I have been trying to use the Tomcat module for filebeat 7.9 (Tomcat module | Filebeat Reference [7.9] | Elastic) to ingest tomcat access logs from files but my log files are producing errors. I'd like to know what format the module expects the file-based logs to be in.
Tomcat log format is configured in server.xml and the default format out of the box is "%h %l %u %t "%r" %s %b", with fields defined as
- 
%h- Remote IP address - 
%l- Remote logical username from identd (always returns '-') - 
%u- Remote user that was authenticated (if any), else '-' (escaped if required) - 
%t- Date and time, in Common Log Format - 
%r- First line of the request (method and request URI) - 
%s- HTTP status code of the response - 
%b- Bytes sent, excluding HTTP headers, or '-' if zero 
https://tomcat.apache.org/tomcat-9.0-doc/config/valve.html#Access_Log_Valve
(This is version 9, but the format appears to be the same in Tomcat 10.) This results in logs that look like:
111.22.0.333 - - [07/May/2021:17:08:49 -0400] "GET /app-path?name=john HTTP/1.1" 302 -
111.33.0.111 - - [07/May/2021:17:08:49 -0400] "GET /app-path/ HTTP/1.1" 200 14291
111.44.0.111 - - [07/May/2021:17:08:50 -0400] "GET /favicon.ico HTTP/1.1" 404 762
My module config looks like:
- module: tomcat
  log:
    enabled: true
    # Set which input to use between udp (default), tcp or file.
    var.input: file
    # Set paths for the log files when file input is used.
    var.paths:
     - /usr/local/tomcat/logs/localhost_access_log.*
When the logs are ingested into elastic they clearly have not been properly parsed and have a dissect_parsing_error flag, e.g.:
{
  "_index": "filebeat-7.9.2-default-2021.03.20-000004",
  "_type": "_doc",
  "_id": "CWKpSHkBuDbbQBpRlerr",
  "_score": 1,
  "_source": {
    "agent": {
      "hostname": "myserver.domain.com",
      "name": "myserver.domain.com",
      "id": "<hex string>",
      "type": "filebeat",
      "ephemeral_id": "<hex string>",
      "version": "7.9.2"
    },
    "log": {
      "file": {
        "path": "/usr/local/tomcat/logs/localhost_access_log.2021-05-07.txt"
      },
      "offset": 243,
      "flags": [
        "dissect_parsing_error"
      ]
    },
    "fileset": {
      "name": "log"
    },
    "tags": [
      "tomcat.log",
      "forwarded"
    ],
    "observer": {
      "product": "TomCat",
      "vendor": "Apache",
      "type": "Web"
    },
    "input": {
      "type": "log"
    },
    "@timestamp": "2021-05-07T21:09:03.105Z",
    "ecs": {
      "version": "1.5.0"
    },
    "service": {
      "type": "tomcat"
    },
    "event": {
      "original": "111.12.0.333 - - [07/May/2021:17:08:57 -0400] \"GET /app-path?name=john HTTP/1.1\" 200 527",
      "module": "tomcat",
      "dataset": "tomcat.log"
    }
  },
  "fields": {
    "@timestamp": [
      "2021-05-07T21:09:03.105Z"
    ]
  }
}
I tried turning on debug in the Tomcat module config and I get the following messages in the filebeat log:
2021-05-06T21:49:47.306-0400	WARN	[processor.javascript]	console/console.go:52	msgid_select: no messageid captured!

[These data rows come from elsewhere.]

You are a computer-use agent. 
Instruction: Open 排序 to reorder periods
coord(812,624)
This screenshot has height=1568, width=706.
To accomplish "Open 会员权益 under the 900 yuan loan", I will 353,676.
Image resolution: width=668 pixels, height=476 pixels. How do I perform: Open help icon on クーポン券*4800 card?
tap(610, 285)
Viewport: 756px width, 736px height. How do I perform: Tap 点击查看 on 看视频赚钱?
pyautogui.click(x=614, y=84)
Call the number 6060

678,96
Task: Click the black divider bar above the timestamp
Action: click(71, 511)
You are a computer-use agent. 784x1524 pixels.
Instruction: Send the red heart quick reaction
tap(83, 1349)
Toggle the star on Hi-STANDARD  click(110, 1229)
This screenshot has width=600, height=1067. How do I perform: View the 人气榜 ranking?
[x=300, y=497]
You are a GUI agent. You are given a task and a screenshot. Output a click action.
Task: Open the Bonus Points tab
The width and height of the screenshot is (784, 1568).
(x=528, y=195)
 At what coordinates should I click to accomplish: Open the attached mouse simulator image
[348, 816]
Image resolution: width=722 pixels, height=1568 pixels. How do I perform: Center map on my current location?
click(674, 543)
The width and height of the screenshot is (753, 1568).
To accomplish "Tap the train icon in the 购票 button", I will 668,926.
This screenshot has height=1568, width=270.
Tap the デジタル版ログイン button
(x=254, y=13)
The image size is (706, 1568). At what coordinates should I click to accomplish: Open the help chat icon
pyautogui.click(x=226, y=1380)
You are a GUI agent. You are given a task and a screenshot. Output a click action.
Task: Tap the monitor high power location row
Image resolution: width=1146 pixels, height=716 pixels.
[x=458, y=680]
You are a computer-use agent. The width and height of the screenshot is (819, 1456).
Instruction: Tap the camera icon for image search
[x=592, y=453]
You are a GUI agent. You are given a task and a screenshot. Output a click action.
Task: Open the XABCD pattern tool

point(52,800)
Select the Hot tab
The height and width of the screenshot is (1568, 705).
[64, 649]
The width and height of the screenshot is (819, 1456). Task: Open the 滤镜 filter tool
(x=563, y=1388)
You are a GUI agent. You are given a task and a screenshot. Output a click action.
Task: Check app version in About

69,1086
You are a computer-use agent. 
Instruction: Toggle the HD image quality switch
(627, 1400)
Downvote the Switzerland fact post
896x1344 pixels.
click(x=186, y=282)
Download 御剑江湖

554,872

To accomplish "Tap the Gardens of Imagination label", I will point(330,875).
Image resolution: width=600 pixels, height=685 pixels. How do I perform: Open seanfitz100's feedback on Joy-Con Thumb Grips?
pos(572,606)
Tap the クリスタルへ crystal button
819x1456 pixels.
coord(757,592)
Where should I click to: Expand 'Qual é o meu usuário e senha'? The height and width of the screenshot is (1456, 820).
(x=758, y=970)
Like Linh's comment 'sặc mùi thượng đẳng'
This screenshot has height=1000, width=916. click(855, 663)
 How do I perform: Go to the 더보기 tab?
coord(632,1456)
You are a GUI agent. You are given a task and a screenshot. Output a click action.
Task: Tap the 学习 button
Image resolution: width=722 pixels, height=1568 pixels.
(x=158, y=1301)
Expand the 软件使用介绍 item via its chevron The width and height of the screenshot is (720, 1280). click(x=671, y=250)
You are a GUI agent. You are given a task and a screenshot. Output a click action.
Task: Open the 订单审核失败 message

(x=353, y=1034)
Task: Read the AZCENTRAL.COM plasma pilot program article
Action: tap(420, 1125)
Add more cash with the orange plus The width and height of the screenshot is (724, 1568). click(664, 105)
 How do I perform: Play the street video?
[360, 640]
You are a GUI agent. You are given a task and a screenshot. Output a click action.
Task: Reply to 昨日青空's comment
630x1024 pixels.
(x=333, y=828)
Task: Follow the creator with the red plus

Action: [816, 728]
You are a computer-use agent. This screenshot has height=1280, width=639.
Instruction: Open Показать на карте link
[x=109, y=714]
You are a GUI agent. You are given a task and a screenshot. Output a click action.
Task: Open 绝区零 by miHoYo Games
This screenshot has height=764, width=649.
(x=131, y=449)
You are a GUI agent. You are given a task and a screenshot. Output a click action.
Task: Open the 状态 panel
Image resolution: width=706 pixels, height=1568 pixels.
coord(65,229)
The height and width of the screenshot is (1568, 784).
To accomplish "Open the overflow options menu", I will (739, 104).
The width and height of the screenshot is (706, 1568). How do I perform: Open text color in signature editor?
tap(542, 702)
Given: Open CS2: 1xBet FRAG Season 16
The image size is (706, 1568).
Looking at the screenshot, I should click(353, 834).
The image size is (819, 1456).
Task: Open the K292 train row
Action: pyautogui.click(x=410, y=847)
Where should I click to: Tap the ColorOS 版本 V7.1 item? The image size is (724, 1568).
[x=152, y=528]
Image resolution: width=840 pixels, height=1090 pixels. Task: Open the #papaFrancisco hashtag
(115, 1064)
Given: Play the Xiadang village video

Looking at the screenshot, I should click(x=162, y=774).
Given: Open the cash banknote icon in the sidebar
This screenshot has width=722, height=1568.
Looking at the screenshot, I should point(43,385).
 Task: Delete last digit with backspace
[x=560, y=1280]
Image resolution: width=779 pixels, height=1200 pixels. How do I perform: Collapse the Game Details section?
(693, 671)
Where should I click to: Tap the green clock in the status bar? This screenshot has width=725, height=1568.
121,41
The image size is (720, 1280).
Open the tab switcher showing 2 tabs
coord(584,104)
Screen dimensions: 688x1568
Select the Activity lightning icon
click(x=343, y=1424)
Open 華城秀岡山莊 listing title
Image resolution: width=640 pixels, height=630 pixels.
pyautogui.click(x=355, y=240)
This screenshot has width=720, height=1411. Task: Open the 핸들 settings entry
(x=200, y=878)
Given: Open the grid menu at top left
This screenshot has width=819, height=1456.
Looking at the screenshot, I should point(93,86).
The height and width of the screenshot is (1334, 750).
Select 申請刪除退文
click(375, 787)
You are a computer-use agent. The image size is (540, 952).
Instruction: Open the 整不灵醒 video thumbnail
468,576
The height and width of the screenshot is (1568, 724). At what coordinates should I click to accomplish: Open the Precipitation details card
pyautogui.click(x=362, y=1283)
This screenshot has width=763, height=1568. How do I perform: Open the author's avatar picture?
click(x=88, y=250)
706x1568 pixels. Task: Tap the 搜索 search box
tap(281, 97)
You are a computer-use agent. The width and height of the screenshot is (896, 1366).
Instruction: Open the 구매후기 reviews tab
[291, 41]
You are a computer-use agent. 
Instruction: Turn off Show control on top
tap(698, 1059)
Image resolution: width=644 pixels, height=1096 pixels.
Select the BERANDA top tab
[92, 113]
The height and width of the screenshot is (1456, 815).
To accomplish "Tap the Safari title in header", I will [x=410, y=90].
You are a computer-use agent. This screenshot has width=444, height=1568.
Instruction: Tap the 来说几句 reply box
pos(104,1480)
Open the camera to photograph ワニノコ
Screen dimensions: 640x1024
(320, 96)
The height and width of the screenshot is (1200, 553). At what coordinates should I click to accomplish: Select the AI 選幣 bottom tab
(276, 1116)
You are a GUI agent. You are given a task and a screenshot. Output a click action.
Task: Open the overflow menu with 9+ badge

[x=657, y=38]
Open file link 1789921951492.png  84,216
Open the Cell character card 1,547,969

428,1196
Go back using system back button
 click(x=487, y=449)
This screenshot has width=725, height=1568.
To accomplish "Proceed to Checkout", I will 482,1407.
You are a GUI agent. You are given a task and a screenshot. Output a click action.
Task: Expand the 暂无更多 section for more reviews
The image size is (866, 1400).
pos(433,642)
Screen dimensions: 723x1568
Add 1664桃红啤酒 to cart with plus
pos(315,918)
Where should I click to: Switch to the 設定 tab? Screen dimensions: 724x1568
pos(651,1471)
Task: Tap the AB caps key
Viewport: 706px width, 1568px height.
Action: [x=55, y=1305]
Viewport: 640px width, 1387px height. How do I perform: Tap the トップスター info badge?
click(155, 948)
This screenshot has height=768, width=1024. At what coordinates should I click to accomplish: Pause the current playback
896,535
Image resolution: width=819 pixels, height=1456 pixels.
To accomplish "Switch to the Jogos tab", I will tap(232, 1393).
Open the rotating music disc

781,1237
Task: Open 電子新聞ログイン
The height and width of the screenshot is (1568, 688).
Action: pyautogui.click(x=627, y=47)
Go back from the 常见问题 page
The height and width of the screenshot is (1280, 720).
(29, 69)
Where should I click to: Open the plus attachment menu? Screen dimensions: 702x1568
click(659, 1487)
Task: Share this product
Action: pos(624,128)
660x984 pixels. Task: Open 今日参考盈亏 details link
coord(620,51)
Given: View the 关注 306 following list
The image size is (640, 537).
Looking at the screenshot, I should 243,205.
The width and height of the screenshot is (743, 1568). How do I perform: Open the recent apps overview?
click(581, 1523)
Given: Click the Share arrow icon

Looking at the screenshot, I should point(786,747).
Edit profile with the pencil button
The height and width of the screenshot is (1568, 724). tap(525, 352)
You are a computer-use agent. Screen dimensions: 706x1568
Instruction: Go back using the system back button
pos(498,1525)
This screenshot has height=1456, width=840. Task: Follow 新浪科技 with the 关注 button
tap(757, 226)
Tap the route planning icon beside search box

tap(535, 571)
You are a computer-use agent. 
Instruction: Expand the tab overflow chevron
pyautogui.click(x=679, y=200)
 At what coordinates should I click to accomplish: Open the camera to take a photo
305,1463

2021-05-06T21:49:47.307-0400	WARN	[processor.javascript]	console/console.go:52	linear_select trying entry 0
2021-05-06T21:49:47.307-0400	WARN	[processor.javascript]	console/console.go:52	linear_select failed entry 0
2021-05-06T21:49:47.307-0400	WARN	[processor.javascript]	console/console.go:52	linear_select trying entry 1
2021-05-06T21:49:47.307-0400	WARN	[processor.javascript]	console/console.go:52	linear_select failed entry 1
2021-05-06T21:49:47.307-0400	WARN	[processor.javascript]	console/console.go:52	linear_select didn't match
Any help would be appreciated. If someone could point me to an example of a working file-based config that would be great.